* EXTRACTED MATERIAL *

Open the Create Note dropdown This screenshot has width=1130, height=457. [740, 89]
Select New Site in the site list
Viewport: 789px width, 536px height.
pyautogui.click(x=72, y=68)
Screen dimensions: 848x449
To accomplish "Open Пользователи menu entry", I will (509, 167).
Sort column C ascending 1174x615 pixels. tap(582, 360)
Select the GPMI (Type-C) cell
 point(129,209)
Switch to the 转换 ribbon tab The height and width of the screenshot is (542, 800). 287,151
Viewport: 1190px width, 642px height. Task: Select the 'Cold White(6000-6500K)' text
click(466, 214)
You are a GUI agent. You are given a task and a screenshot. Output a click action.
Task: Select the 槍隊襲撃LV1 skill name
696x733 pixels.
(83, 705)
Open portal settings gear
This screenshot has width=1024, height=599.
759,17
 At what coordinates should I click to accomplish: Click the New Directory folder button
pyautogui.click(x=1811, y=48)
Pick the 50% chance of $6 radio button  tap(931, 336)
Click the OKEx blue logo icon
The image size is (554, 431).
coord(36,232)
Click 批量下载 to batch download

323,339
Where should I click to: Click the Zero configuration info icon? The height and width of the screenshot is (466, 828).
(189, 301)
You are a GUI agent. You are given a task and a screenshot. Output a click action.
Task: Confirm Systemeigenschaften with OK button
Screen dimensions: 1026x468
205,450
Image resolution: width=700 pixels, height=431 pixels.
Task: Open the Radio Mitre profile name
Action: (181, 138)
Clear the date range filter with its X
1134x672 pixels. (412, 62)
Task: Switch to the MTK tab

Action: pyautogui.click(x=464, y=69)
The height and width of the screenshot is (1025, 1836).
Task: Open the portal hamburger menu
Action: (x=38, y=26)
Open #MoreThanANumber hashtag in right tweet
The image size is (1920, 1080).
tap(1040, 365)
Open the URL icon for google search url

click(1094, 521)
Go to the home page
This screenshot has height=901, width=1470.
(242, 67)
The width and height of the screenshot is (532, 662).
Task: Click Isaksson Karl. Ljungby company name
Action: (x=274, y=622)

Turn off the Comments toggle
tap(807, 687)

* EXERCISE DESCRIPTION *
All of the data above needs to be written out again, exactly.

* TASK SOLUTION *
Open the Create Note dropdown This screenshot has width=1130, height=457. [740, 89]
Select New Site in the site list
Viewport: 789px width, 536px height.
pyautogui.click(x=72, y=68)
Screen dimensions: 848x449
To accomplish "Open Пользователи menu entry", I will (509, 167).
Sort column C ascending 1174x615 pixels. tap(582, 360)
Select the GPMI (Type-C) cell
 point(129,209)
Switch to the 转换 ribbon tab The height and width of the screenshot is (542, 800). 287,151
Viewport: 1190px width, 642px height. Task: Select the 'Cold White(6000-6500K)' text
click(466, 214)
You are a GUI agent. You are given a task and a screenshot. Output a click action.
Task: Select the 槍隊襲撃LV1 skill name
696x733 pixels.
(83, 705)
Open portal settings gear
This screenshot has width=1024, height=599.
759,17
 At what coordinates should I click to accomplish: Click the New Directory folder button
pyautogui.click(x=1811, y=48)
Pick the 50% chance of $6 radio button  tap(931, 336)
Click the OKEx blue logo icon
The image size is (554, 431).
coord(36,232)
Click 批量下载 to batch download

323,339
Where should I click to: Click the Zero configuration info icon? The height and width of the screenshot is (466, 828).
(189, 301)
You are a GUI agent. You are given a task and a screenshot. Output a click action.
Task: Confirm Systemeigenschaften with OK button
Screen dimensions: 1026x468
205,450
Image resolution: width=700 pixels, height=431 pixels.
Task: Open the Radio Mitre profile name
Action: (181, 138)
Clear the date range filter with its X
1134x672 pixels. (412, 62)
Task: Switch to the MTK tab

Action: pyautogui.click(x=464, y=69)
The height and width of the screenshot is (1025, 1836).
Task: Open the portal hamburger menu
Action: (x=38, y=26)
Open #MoreThanANumber hashtag in right tweet
The image size is (1920, 1080).
tap(1040, 365)
Open the URL icon for google search url

click(1094, 521)
Go to the home page
This screenshot has height=901, width=1470.
(242, 67)
The width and height of the screenshot is (532, 662).
Task: Click Isaksson Karl. Ljungby company name
Action: (x=274, y=622)

Turn off the Comments toggle
tap(807, 687)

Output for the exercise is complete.